Proteins were extracted from exosomes and cells using RIPA Lysis and Extraction Buffer (Thermo Fisher Scientific, MA, USA) containing Protease/Phosphatase Inhibitor Cocktail (Cell Signaling Technology, MA, USA). The extracted proteins were separated in XV PANTERA Gel (12.5%) (DRC, Osaka, Japan) and blotted onto polyvinylidene fluoride membranes (Merck Millipore, Darmstadt, Germany). The membranes were blocked with 5% w/v Bovine Serum Albumin (Sigma-Aldrich, MO, USA), followed by incubation overnight with primary antibodies as follows: anti-CD9 (SN4 C3-3A2, 500×, eBiosciences, CA, USA), anti-CD63 (H5C6, 500×, BioLegend, CA, USA) and anti-Cytochrome c (D18C7, 1000×, Cell Signaling Technology, MA, USA). The membranes were then incubated with secondary antibodies (HRP-linked anti-mouse IgG, A4416 or HRP-linked anti-rabbit IgG, A6154, Sigma-Aldrich, MO, USA), and digital images were obtained using ImageQuant LAS 500 (GE Healthcare, Bucks, UK) with an Immobilon Western Chemiluminescent HRP substrate (Millipore, Darmstadt, Germany).

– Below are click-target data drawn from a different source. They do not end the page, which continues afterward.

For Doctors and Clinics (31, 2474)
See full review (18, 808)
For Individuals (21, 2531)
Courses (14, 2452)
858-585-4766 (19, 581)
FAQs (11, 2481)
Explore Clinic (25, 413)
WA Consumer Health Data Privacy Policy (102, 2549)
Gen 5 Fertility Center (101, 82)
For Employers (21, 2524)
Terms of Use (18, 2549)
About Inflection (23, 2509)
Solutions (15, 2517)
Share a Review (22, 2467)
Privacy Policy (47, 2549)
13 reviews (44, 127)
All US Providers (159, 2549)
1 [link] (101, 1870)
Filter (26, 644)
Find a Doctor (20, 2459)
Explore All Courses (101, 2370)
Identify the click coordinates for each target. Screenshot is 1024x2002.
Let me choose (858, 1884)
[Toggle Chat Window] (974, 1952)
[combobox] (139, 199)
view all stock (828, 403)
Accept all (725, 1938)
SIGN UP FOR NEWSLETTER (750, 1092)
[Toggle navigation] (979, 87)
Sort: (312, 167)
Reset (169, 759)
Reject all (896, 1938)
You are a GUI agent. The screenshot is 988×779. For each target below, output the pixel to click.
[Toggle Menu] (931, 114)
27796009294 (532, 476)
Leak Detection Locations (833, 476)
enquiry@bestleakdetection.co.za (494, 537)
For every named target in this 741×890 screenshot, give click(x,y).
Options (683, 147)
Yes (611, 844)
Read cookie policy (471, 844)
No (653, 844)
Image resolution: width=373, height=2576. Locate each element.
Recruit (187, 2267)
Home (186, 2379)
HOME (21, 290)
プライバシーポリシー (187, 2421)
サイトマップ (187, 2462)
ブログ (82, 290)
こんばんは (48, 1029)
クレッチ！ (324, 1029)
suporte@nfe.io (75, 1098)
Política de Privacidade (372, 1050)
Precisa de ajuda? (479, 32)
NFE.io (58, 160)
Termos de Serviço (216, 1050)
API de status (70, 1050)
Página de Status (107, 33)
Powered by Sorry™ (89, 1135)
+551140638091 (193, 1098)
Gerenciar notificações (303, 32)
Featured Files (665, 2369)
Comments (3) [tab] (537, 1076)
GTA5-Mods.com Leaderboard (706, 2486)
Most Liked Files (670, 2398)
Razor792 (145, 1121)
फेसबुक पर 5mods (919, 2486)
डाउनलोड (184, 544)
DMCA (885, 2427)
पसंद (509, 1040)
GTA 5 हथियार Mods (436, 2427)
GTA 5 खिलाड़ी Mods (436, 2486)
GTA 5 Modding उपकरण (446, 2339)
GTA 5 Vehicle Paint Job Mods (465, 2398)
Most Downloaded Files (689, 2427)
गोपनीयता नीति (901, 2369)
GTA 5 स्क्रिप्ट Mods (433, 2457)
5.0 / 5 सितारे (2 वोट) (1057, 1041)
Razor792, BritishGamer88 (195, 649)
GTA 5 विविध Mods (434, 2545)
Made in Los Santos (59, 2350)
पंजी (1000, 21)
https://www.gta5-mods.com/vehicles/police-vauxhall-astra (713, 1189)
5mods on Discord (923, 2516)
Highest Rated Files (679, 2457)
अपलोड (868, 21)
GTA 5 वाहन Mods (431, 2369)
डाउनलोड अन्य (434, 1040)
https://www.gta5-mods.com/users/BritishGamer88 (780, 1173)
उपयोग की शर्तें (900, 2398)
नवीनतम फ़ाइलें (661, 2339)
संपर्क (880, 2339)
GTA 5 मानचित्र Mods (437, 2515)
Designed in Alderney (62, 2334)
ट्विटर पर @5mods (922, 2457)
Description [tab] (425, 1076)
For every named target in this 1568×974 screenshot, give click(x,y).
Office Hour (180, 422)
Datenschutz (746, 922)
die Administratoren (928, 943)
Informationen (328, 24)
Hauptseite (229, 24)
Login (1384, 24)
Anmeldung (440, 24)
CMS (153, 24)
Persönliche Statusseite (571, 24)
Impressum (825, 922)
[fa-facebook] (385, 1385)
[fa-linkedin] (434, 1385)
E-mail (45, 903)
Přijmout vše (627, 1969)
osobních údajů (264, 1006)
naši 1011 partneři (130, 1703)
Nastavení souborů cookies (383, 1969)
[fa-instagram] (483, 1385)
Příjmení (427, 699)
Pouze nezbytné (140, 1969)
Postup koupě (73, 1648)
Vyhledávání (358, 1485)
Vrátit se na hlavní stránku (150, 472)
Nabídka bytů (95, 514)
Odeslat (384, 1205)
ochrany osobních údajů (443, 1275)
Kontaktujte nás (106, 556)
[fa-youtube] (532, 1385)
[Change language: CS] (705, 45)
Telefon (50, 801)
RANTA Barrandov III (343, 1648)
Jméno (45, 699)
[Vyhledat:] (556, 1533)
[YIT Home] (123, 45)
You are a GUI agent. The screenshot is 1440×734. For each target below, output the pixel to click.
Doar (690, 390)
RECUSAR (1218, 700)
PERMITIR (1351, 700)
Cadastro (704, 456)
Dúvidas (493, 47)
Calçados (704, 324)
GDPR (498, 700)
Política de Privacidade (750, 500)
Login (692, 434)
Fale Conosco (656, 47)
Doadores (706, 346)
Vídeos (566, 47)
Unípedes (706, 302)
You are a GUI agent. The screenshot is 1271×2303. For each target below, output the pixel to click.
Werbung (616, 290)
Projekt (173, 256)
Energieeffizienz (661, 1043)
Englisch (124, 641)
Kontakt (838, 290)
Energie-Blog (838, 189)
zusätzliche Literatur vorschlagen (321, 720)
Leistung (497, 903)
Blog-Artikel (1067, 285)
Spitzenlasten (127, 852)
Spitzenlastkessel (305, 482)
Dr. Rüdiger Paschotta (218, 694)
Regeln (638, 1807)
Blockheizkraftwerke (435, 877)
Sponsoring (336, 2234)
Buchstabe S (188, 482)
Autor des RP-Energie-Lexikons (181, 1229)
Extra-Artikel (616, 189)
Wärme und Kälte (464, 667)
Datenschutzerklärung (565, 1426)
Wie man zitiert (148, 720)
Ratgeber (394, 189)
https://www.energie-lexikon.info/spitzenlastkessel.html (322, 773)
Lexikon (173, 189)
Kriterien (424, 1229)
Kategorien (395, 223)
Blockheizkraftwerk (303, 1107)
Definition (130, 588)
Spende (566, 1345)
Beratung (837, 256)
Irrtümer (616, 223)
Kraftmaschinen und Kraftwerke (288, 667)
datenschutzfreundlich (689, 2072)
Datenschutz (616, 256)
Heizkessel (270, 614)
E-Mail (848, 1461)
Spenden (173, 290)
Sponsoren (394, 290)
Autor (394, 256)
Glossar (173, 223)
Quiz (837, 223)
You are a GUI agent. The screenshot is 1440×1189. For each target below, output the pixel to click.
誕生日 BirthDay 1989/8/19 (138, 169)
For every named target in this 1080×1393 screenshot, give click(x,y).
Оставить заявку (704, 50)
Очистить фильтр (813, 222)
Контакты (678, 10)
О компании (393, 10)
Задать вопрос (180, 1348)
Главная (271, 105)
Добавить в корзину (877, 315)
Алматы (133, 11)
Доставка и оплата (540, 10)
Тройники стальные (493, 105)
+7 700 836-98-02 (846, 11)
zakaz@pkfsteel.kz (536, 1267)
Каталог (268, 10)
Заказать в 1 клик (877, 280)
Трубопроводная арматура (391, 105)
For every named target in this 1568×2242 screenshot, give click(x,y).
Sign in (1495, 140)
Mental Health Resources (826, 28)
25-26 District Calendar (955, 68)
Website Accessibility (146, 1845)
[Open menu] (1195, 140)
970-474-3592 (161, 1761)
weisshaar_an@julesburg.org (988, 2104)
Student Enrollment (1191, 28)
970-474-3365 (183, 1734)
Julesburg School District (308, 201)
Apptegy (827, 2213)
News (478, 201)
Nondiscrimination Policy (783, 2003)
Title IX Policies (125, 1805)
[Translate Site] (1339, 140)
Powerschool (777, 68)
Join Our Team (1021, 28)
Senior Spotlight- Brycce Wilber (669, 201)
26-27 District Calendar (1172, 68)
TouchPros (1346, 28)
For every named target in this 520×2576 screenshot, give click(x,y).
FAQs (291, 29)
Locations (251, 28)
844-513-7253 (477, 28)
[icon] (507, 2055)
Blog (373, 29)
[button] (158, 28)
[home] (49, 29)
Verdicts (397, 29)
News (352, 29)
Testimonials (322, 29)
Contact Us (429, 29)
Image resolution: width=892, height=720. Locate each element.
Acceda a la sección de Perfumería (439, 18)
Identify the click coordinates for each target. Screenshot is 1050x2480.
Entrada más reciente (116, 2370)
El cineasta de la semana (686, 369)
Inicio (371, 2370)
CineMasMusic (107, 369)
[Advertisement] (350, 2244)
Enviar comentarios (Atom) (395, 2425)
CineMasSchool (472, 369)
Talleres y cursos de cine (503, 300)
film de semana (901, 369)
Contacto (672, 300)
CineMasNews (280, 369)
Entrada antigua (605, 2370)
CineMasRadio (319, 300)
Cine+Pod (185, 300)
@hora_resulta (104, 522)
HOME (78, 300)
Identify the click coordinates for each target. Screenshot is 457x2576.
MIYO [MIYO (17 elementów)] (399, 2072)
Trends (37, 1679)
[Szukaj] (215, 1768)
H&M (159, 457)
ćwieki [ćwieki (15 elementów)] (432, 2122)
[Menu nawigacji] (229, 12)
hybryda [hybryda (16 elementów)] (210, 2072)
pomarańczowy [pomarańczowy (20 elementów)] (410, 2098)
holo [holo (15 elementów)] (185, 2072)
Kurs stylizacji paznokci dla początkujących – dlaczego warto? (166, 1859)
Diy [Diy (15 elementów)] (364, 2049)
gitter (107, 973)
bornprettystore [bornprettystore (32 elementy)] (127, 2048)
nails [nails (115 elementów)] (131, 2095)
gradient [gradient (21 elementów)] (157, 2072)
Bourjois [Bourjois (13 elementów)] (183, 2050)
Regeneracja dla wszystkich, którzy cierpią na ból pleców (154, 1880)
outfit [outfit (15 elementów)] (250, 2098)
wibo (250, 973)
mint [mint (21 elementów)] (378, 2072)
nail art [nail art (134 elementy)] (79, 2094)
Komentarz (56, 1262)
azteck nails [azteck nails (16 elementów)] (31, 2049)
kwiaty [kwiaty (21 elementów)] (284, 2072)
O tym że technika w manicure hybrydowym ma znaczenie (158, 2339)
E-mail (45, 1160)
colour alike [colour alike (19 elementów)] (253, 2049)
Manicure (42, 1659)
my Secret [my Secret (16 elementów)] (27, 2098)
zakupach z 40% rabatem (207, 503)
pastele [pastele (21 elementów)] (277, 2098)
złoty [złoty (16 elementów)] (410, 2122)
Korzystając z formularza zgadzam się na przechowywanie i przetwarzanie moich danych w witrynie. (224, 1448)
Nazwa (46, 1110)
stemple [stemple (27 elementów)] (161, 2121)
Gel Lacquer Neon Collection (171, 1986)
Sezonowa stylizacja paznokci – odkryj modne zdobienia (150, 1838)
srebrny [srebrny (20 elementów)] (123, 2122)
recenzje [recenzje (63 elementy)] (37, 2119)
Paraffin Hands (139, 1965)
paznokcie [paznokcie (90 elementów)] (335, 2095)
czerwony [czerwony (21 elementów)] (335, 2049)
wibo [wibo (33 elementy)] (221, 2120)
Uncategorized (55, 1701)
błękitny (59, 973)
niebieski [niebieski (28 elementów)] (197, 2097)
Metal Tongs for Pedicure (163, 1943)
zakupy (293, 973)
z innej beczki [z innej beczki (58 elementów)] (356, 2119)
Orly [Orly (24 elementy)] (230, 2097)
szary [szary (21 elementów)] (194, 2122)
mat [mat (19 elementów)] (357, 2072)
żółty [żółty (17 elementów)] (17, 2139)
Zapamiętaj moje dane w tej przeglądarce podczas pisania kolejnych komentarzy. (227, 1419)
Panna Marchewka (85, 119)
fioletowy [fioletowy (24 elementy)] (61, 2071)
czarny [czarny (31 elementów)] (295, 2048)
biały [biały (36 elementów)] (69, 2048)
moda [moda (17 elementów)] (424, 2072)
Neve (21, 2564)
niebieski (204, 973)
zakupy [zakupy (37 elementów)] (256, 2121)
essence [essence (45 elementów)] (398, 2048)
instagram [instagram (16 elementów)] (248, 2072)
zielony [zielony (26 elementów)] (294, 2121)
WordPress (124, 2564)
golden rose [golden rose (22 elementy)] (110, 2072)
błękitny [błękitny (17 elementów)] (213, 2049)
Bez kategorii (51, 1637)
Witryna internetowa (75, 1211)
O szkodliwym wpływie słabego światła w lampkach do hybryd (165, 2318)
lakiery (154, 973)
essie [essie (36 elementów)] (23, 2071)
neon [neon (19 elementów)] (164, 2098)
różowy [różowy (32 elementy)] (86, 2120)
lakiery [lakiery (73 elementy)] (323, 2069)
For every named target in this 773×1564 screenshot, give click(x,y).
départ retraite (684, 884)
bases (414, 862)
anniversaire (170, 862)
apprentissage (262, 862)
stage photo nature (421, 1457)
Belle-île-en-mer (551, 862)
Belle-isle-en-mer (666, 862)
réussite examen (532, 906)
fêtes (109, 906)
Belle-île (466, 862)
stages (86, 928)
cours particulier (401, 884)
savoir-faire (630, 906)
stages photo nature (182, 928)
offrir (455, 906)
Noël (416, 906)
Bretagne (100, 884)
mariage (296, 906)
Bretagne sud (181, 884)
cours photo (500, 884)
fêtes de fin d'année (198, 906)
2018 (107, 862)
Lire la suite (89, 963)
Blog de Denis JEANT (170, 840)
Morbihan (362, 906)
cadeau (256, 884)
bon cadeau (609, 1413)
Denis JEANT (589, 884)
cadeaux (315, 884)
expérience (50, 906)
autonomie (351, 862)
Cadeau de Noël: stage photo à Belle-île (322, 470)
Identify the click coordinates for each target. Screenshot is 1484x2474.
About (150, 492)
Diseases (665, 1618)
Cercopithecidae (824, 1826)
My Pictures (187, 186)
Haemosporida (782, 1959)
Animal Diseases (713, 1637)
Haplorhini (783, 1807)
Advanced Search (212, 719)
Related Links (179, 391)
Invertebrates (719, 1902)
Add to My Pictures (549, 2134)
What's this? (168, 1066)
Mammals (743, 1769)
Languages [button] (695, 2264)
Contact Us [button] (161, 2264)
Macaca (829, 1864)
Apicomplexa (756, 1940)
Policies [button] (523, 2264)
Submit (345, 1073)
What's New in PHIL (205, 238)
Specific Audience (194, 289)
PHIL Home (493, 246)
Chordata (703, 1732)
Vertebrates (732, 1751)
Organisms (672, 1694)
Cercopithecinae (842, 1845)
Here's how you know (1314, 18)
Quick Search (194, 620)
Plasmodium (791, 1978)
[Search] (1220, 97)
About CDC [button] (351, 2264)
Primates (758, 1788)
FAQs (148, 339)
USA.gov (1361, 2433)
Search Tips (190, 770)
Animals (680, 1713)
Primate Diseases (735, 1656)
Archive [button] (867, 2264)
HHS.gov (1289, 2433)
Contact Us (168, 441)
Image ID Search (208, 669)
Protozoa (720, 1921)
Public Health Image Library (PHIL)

Microarray analysis of miRNA

Total RNA was extracted from the purified exosomes as described above. The RNA was subjected to a comprehensive gene expression analysis using the 3D-Gene Human miRNA Oligo chip ver. 20, which targets ~2500 miRNAs (TORAY, Tokyo, Japan). The 3D-Gene miRNA labelling kit (TORAY, Tokyo, Japan) was used to label the RNA. Hybridisation signals were examined using a 3D-Gene Scanner (TORAY, Tokyo, Japan).

Statistical analysis

Data were analysed with FlowJo software (Tree Star) and Prism software (GraphPad Software, CA, USA). An unpaired two-tailed t test was used to compare data from two groups, using Welch’s correction when variances are unequal. A one-way ANOVA with Dunnett’s or Bonferroni’s comparison test was used to compare data from more than two groups, as appropriate. Pearson’s analysis was used to evaluate correlations. Differences were considered significant when the p value was < 0.05.

Data availability

Microarray data that support the findings of this study have been deposited in the NCNI Gene Expression Omnibus database with the primary accession code GSE86863.